For many physicians alternative/complementary medicine is a sore point, where magical thinking on the part of patients and unproven/false claims by practitioners lead to significant harm (people die or are severely injured). When it comes to AI, physicians too may risk succumbing to magical thinking and could benefit from some “critical thinking” inoculation.
The fields of alternative and complementary therapies are an irritant for many healthcare professionals. Their success relies on the human proclivity to “magical thinking”, or the projection of our hopes and desires onto a person, practice, or device when we seek remediation for some malady. In the last few years we have seen a similar rush to magical thinking around Artificial Intelligence. Indeed, one is tempted to quip that there is an emerging field of “Alternative Intelligence”, which will magically diagnose every disease and cure all the world’s ills. This year’s HIMSS show may have been peak hype for AI, everything was better with “Brand X’s AI powered products” to paraphrase numerous sales pitches. The best antidote for magical thinking is evidence based thinking. With that in mind let us examine the strengths and weaknesses of a few applications of artificial intelligence.

» **Directions**:
1. Rewrite the paragraph of the article on magical thinking about AI that begins "The fields of alternative and complementary therapies" so it is shorter but keeps its main facts.
2. Write out the part of the article on magical thinking about AI from "The fields of" to "of artificial intelligence." word for word.
The material below comes from a different source.

» **Record set**:
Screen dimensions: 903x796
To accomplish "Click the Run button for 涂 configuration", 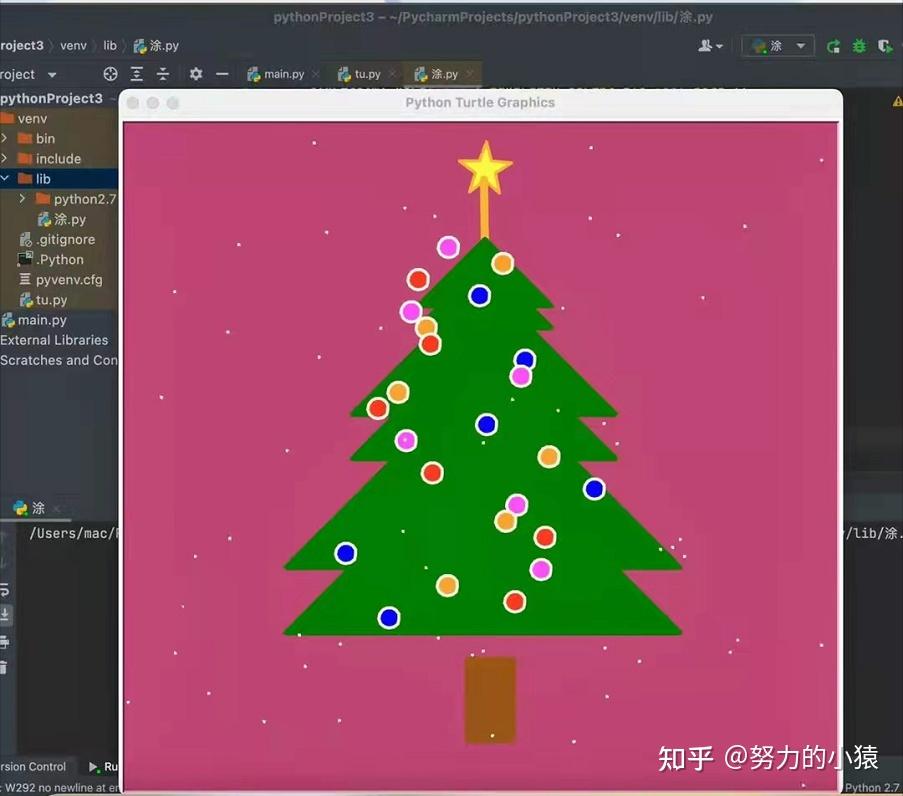I will coord(832,45).
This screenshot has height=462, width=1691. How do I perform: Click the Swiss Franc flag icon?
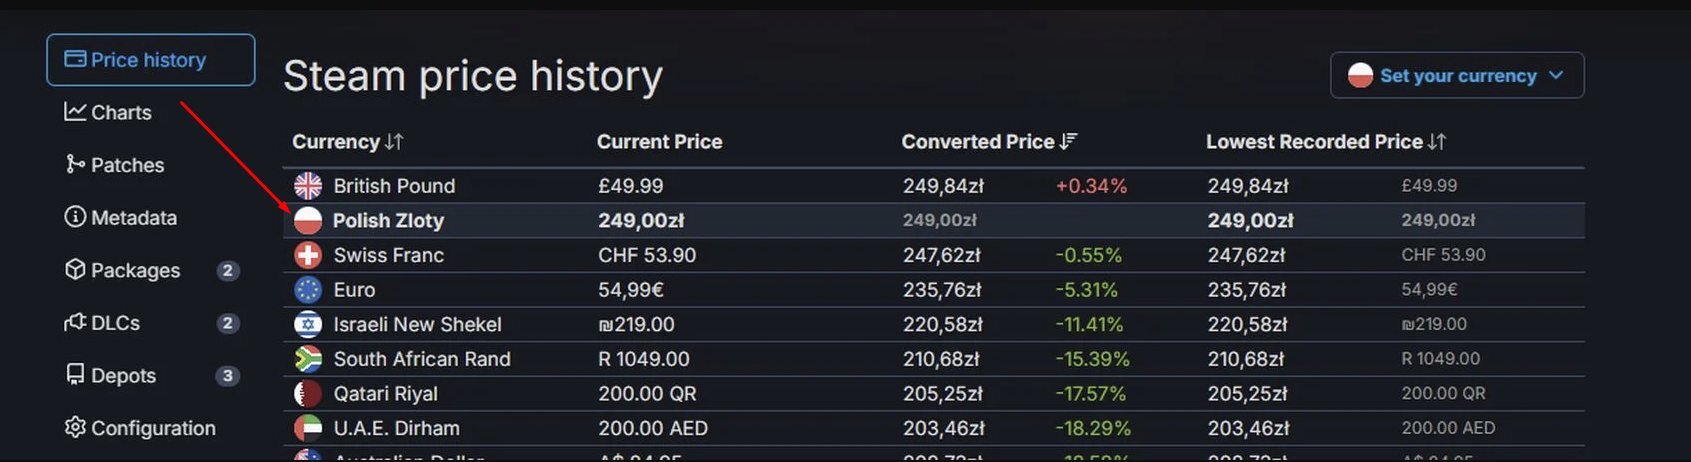click(308, 255)
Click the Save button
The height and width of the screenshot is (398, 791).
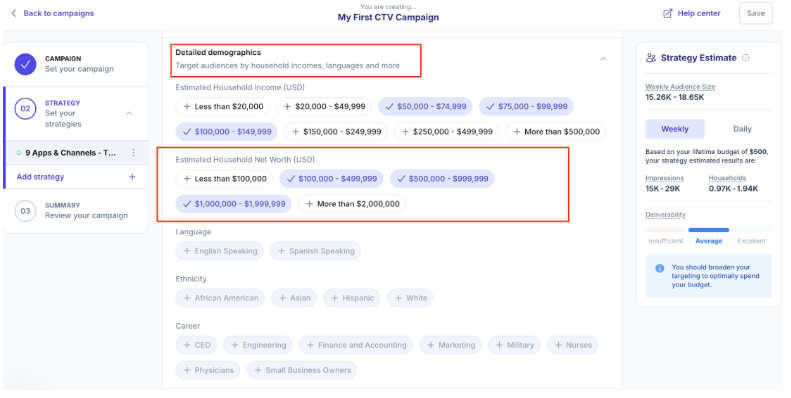pyautogui.click(x=756, y=14)
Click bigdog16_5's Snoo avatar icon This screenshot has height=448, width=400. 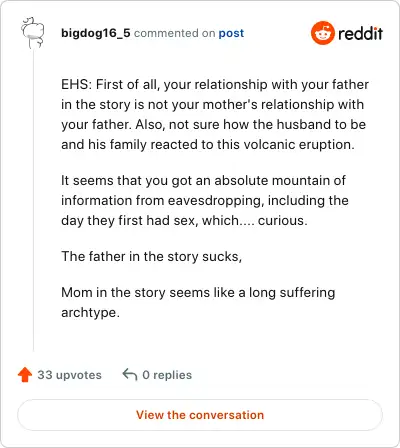pyautogui.click(x=33, y=33)
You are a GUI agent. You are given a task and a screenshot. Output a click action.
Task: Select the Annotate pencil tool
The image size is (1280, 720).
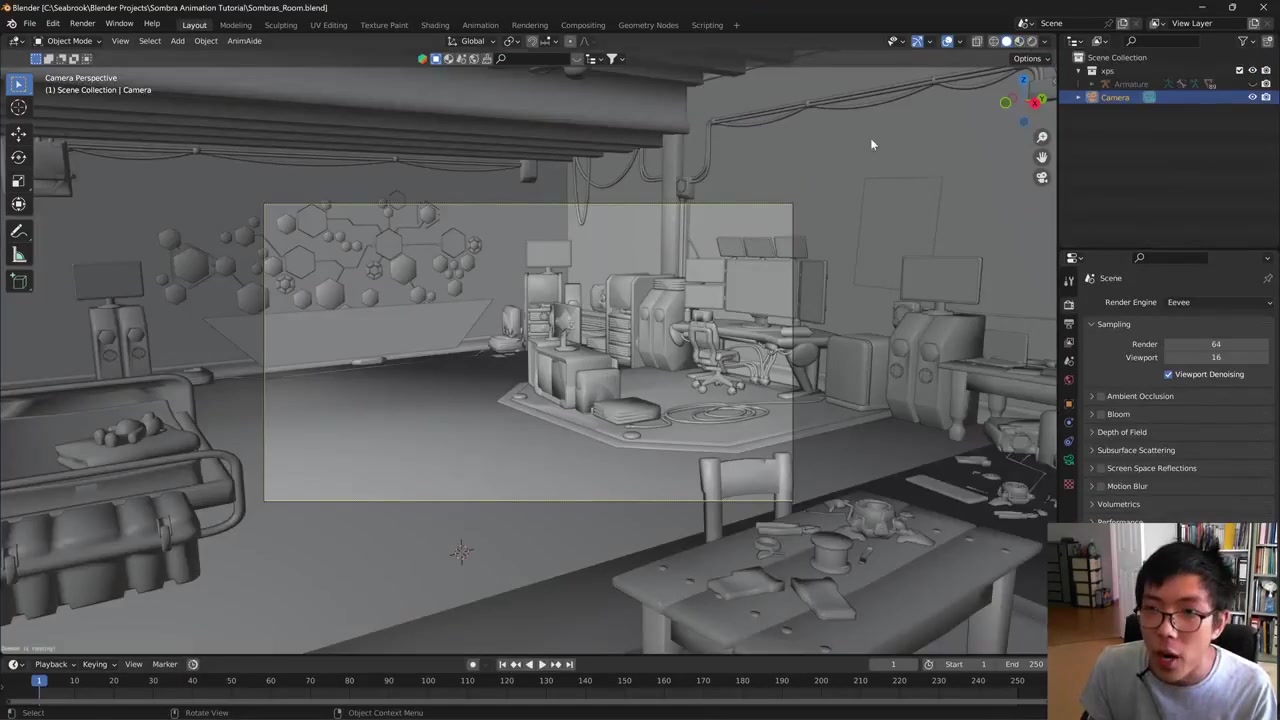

» **Task-by-task solutions**:
1. Alternative and complementary therapies irritate many healthcare professionals. They succeed because of magical thinking: people project their hopes onto a person, practice, or device when looking for a cure. AI has recently drawn a similar rush of magical thinking, almost an "Alternative Intelligence" expected to diagnose every disease and cure every ill. This year's HIMSS show, where sales pitches called everything better with AI, may have been peak hype. Evidence-based thinking is the best remedy, so the strengths and weaknesses of a few AI applications deserve a closer look.

2.
The fields of alternative and complementary therapies are an irritant for many healthcare professionals. Their success relies on the human proclivity to “magical thinking”, or the projection of our hopes and desires onto a person, practice, or device when we seek remediation for some malady. In the last few years we have seen a similar rush to magical thinking around Artificial Intelligence. Indeed, one is tempted to quip that there is an emerging field of “Alternative Intelligence”, which will magically diagnose every disease and cure all the world’s ills. This year’s HIMSS show may have been peak hype for AI, everything was better with “Brand X’s AI powered products” to paraphrase numerous sales pitches. The best antidote for magical thinking is evidence based thinking. With that in mind let us examine the strengths and weaknesses of a few applications of artificial intelligence.